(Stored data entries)

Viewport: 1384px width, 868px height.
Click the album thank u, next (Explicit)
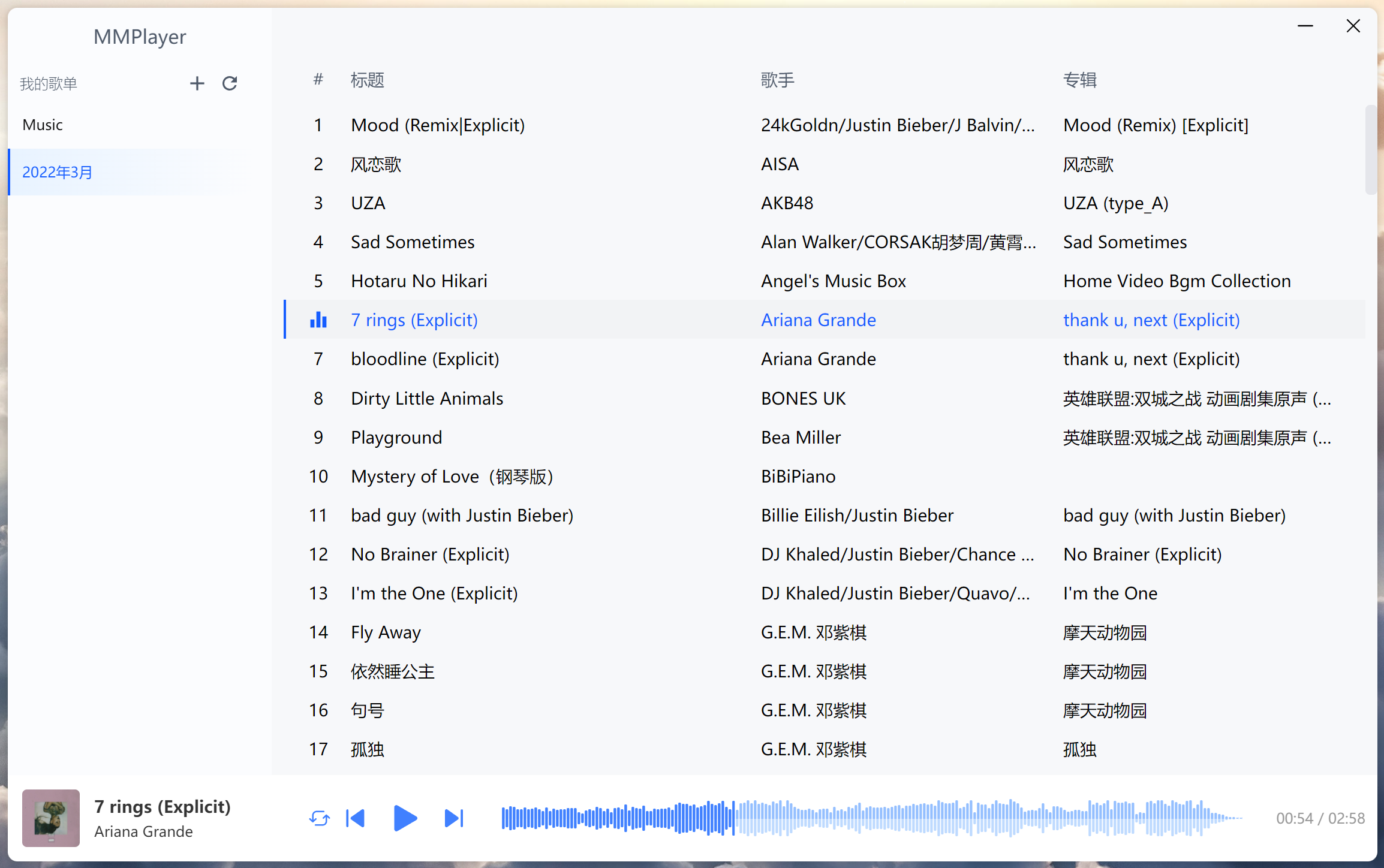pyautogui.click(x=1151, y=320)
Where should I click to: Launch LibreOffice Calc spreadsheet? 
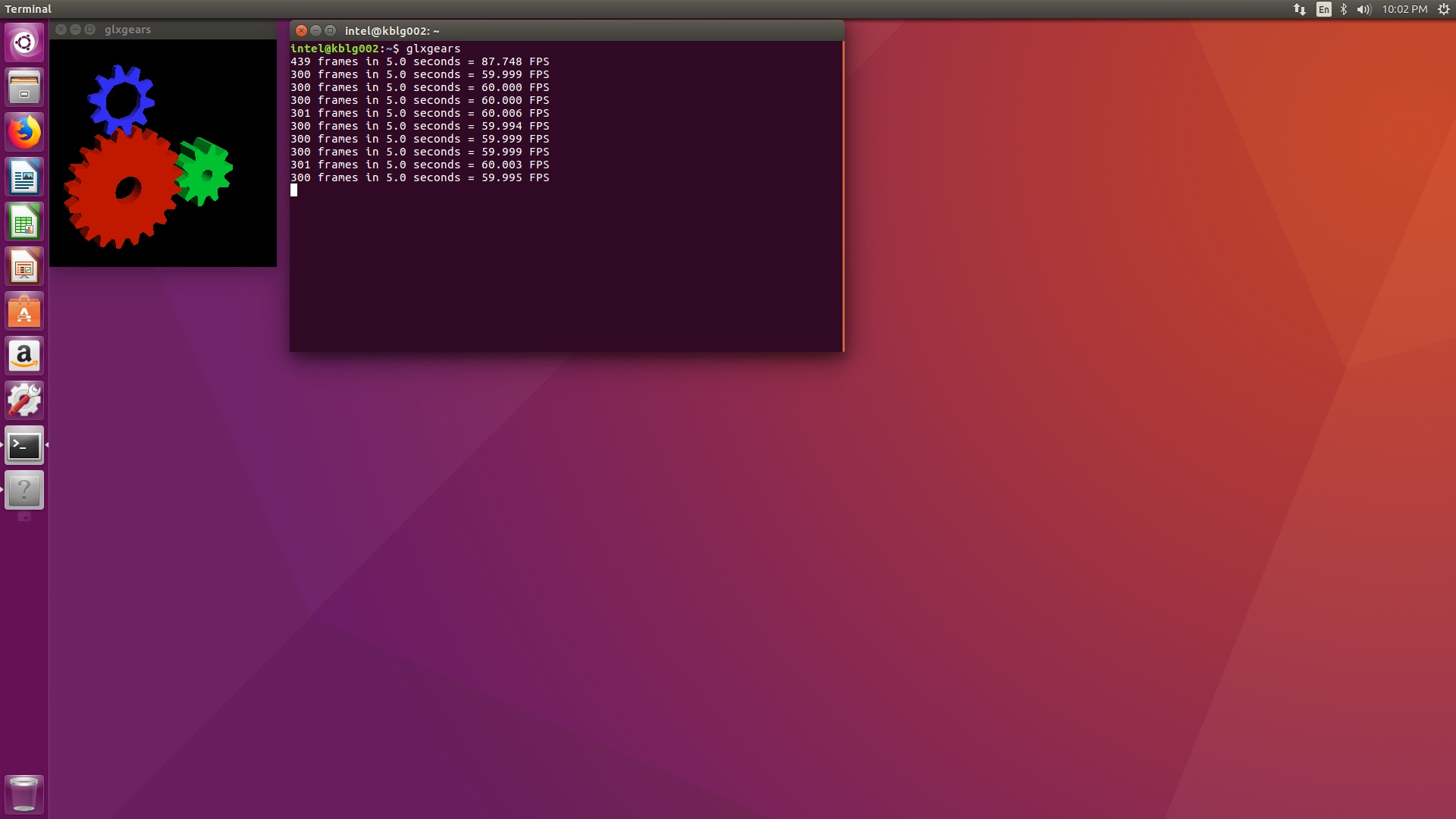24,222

:: Task brief ::
From the line containing "Where should I" down to the final line of the records above, restate every line word for word, add nothing, and skip the pictures.

:: Solution for this task ::
Where should I click to: Launch LibreOffice Calc spreadsheet? 
24,222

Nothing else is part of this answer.